Inglorious Basterds ; Tarantino VS Nazis
Dur de commencer un blog sur le cinéma sans parler de la dernière bande de Tarantino. Réalisateur culte pour tous les enfants de la culture pulp, ce vieil habitué des marches de Cannes tourne enfin un film en France. Et encore une fois, la poule aux œufs d'or nous a pondu une sacrée pépite. Inglorious Basterds est une sorte de quintessence du style Tarantino, que ce soit dans ses excès visuels, son gout du décalage et du kitch, ses dialogues interminables qu'on savoure sans la moindre lassitude.
Le pitch est je pense connu de presque tous, mais je me permets de le remettre ici au cas où, au cas où Kévin n'ait pas bien suivi.
La 1944, la France est occupée par les nazis. Pour préparer le débarquement, l'armée Américaine envoie un commando de soldats juifs semer la terreur dans les rangs ennemis. Leur but annoncé : tuer du nazi, et surtout, le faire savoir. Nommé les "Basterds", ces 9 hommes sillonnent la France et deviennent bientôt la bête noire d'Hitler lui-même.
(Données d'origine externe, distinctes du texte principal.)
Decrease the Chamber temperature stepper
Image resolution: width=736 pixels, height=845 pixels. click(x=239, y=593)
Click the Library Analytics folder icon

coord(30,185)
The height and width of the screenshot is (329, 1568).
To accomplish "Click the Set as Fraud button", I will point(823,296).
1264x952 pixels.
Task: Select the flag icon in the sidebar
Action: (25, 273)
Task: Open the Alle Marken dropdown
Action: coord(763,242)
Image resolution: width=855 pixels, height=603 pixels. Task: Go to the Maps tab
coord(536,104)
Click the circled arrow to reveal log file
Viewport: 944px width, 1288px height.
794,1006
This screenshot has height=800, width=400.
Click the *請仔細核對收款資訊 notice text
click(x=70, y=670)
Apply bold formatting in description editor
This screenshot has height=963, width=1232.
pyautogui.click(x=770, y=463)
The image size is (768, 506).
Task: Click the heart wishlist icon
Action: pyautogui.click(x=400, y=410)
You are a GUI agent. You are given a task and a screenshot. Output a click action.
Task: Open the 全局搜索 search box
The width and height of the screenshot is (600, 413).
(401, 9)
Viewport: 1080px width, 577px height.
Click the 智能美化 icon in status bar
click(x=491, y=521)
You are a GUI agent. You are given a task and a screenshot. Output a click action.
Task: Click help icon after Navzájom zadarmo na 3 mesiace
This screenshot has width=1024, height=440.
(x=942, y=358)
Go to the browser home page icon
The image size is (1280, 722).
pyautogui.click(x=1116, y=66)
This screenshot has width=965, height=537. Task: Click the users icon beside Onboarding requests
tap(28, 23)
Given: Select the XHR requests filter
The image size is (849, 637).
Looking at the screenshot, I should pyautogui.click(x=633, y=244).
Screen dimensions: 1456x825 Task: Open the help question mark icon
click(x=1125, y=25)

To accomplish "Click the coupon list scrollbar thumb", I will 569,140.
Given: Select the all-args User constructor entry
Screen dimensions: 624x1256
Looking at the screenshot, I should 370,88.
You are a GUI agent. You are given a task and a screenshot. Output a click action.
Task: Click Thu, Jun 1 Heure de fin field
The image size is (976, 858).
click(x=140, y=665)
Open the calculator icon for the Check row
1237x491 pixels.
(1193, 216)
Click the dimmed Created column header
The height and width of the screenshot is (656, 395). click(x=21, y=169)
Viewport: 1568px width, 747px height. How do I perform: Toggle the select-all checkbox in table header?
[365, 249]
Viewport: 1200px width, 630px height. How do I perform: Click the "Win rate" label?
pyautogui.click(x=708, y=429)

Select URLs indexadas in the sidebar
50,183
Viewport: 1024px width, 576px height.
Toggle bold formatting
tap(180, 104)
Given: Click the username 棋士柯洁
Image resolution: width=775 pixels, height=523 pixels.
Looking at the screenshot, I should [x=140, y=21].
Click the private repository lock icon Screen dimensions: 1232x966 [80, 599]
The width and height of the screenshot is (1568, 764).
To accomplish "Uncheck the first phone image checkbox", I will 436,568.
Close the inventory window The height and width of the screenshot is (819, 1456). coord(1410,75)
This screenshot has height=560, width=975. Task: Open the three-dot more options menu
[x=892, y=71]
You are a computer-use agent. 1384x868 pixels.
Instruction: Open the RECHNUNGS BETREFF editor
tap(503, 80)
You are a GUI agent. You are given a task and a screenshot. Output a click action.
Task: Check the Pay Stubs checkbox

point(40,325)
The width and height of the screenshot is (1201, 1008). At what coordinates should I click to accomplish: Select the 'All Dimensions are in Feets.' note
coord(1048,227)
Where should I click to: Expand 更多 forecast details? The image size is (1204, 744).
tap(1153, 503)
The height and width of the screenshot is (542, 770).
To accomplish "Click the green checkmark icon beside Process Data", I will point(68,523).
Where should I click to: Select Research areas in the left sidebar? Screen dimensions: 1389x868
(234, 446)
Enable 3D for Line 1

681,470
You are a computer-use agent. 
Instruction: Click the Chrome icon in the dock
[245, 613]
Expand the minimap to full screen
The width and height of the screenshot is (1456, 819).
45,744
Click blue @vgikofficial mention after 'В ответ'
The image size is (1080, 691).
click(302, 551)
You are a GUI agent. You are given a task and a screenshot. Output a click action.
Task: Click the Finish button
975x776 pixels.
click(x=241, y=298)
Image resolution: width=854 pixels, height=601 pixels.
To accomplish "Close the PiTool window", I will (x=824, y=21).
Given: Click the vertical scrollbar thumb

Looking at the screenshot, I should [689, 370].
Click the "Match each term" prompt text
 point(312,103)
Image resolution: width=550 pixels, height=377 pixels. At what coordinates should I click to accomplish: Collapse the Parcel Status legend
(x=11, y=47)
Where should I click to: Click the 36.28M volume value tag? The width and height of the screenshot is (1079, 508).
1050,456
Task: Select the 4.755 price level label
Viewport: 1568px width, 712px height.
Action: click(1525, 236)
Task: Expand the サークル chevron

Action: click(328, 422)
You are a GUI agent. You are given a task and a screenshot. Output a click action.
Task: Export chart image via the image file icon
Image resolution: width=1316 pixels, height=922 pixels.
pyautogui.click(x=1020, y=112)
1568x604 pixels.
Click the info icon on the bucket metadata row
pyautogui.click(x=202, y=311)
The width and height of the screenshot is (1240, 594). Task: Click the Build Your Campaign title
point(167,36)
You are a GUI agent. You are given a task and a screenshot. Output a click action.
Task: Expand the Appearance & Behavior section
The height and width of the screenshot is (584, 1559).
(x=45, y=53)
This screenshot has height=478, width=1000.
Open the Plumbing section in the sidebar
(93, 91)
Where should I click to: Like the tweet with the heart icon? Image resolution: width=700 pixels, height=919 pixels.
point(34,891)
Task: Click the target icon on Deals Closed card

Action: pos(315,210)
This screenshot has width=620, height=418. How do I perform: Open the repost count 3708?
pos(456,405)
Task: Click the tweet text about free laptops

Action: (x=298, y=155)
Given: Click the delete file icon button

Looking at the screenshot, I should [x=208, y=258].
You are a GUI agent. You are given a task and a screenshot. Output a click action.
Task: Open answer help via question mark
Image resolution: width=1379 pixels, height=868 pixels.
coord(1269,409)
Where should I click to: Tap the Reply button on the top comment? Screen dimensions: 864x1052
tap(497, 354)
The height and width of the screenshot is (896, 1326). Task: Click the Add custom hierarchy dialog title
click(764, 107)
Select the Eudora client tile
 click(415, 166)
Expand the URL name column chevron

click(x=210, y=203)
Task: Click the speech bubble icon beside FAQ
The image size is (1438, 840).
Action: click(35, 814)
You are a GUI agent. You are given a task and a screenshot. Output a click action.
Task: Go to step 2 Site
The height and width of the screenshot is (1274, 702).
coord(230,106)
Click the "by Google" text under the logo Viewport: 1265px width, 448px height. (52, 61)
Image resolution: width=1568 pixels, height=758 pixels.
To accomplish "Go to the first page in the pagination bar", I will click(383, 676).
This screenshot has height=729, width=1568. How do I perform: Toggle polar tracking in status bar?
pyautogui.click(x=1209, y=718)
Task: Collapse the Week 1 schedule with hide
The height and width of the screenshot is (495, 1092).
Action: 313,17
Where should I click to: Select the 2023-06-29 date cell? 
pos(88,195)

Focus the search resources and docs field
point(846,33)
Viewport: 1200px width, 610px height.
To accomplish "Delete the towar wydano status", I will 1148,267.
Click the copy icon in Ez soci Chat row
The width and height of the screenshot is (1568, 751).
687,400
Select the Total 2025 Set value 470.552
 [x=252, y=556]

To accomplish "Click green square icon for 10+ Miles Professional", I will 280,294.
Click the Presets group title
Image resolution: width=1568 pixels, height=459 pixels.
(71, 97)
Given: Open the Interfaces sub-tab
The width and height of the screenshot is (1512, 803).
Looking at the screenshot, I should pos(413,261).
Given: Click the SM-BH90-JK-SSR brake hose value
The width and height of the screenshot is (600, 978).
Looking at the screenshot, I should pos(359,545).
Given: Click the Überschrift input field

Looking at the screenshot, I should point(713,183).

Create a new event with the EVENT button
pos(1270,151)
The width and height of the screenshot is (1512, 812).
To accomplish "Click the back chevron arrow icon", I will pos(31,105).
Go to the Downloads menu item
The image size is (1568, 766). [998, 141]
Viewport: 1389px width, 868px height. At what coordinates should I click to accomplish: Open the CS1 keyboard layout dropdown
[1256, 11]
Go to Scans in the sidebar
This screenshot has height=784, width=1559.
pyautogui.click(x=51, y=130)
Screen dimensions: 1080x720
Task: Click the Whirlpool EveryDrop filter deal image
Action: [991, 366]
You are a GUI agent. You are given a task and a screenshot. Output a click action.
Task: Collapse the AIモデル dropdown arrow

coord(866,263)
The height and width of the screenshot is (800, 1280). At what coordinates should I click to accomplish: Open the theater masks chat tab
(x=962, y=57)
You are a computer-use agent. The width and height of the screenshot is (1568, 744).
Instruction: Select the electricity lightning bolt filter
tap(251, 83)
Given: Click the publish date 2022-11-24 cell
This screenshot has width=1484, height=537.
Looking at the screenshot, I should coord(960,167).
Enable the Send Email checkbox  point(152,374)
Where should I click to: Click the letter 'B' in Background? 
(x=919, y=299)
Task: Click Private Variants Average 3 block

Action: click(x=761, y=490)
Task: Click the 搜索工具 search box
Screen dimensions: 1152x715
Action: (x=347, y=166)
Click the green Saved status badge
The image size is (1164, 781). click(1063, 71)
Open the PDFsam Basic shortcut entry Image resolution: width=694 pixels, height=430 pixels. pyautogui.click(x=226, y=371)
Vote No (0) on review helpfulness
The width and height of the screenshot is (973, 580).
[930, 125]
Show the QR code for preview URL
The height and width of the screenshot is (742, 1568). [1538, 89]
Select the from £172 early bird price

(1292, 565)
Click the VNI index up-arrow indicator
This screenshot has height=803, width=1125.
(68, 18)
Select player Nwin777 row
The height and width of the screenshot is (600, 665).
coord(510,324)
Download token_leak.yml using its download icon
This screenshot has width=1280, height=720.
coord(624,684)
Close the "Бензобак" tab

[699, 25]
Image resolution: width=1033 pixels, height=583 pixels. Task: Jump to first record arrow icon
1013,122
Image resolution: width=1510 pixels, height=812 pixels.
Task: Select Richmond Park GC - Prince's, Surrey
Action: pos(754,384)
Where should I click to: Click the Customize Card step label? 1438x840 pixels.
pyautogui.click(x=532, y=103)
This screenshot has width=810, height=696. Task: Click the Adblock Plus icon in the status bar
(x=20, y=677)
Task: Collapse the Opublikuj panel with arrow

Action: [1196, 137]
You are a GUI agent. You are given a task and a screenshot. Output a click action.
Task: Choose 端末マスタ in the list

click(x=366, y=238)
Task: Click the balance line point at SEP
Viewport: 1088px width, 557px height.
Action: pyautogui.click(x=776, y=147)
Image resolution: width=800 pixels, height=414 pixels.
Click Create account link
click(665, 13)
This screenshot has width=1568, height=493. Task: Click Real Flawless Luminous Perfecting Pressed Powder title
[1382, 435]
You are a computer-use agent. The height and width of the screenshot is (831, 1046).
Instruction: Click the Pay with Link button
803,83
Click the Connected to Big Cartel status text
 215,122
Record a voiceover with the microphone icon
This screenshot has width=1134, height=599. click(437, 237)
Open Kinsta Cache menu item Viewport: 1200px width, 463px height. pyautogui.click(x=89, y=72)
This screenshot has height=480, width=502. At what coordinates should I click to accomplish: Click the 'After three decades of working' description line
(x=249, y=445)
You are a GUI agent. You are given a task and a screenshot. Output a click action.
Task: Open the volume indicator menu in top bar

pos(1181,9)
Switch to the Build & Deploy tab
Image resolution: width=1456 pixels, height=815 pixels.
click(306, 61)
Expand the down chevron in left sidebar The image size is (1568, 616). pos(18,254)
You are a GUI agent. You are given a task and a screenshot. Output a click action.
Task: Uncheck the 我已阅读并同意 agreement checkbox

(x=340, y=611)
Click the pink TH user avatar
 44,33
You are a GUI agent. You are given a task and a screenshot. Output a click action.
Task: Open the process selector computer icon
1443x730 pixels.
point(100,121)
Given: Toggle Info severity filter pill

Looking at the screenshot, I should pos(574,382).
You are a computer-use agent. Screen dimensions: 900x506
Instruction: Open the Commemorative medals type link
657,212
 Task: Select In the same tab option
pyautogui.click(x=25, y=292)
En parallèle, l'histoire de Shosanna, jeune juive seule survivante du massacre de sa famille par le colonel Hans Landa, vit à Paris comme gérante d'un cinéma, sous une fausse identité. L'opportunité de réunir tout les dirigeants de nazis dans son cinéma pour l'avant première d'un film va lui donner l'occasion de venger.
Sur ces 2 histoires, bien entendu destinées à se rejoindre, Tarantino compose quelques une des scènes les plus savoureuses qu'il n’ait jamais réalisé. Alternant une imagerie totalement pulp et décalée dans le traitement des Basterds (la première apparition de Eli "L'ours Juif" Roth est un monument du genre, de même que la libération du sergent Hugo Stiglitz), à un traitement plus réaliste et finalement très français quand il suit les pas de Shosanna (interprétée par Mélanie Laurent, toujours aussi douée), Mr. T. prend un malin plaisir à nous emmener d'une ambiance à l'autre, plaçant dans les deux premiers tiers une opposition très nette dans le traitement entre l'histoire des Basterds et celle de Shosanna.
Autre élément caractéristique du style Tarantino, les très longues scènes de dialogues, toujours remarquablement bien écrites, lui permettent de tracer les contours des principaux protagonistes, et surtout de développer et agrandir sa galerie de personnages. Chaque personnage, et presque chaque figurant à droit à son petit gimmick, sa petite particularité, qui donne des scène fourmillant de détails et devant lesquels il est quasi impossible de s'ennuyer.
On pourrait lui reprocher de ne pas assez creuser, approfondir cette galerie, mais au fond, qui se demande quelles sont les motivations des Basterds ? Ou celle du colonel Landa ?
Les réponses sont tellement évidentes (et celles qui ne le sont pas finissent nécessairement par être explicitées), qu'il n'est pas besoin de s'appesantir dessus.
La question du "pourquoi" étant éliminée d'office, reste le "comment" ? Et pour ça, Tarantino reste un grand maitre, mettant en avant son sens de la mise en scène, faisant lentement monter la tension jusqu'au point de non retour ou le spectateur sait que la scène qu'il a devant ne peut trouver sa conclusion que dans une explosion de violence. Chaque séquence est ainsi presque un court métrage à part entière, avec sa situation initiale, ses péripéties et son dénouement.
Pour finir, les acteurs sont tous impeccables (sauf les français, mais ça fallait s'en douter), avec une mention à Eli Roth, que je ne connaissais que comme réalisateur et qui est réellement bluffant comme comédien, ainsi que Diane Kruger, parfaite dans son rôle d'agent double.
La B.O. est, comme toujours chez Tarantino, d'une efficacité redoutable. Tantôt épique, tantôt douce et discète, elle souligne chaque scène sans jamais la recouvrir.
Inglorious Basterds est à voir absolument pour tous les amateurs du monsieur, et encore plus pour les autres, qui découvriront avec ce film un grand réalisateur.
Je lisais une interview de Tarantino récemment ou il expliquait que pour lui, la relation entre le réalisateur (et par extension son film) et le public est comme une relation sexuelle, le réalisateur jouant le rôle du mec viril entrainant sa compagne -le public- jusqu'à l'orgasme. Pour reprendre cette comparaison, Inglorious Basterd ce serait comme retrouver un vieil amant qu'on a pas vu depuis longtemps, pour se rendre compte qu'il n'a pas changé et surtout, qu'il n'a pas oublié comment nous faire frémir.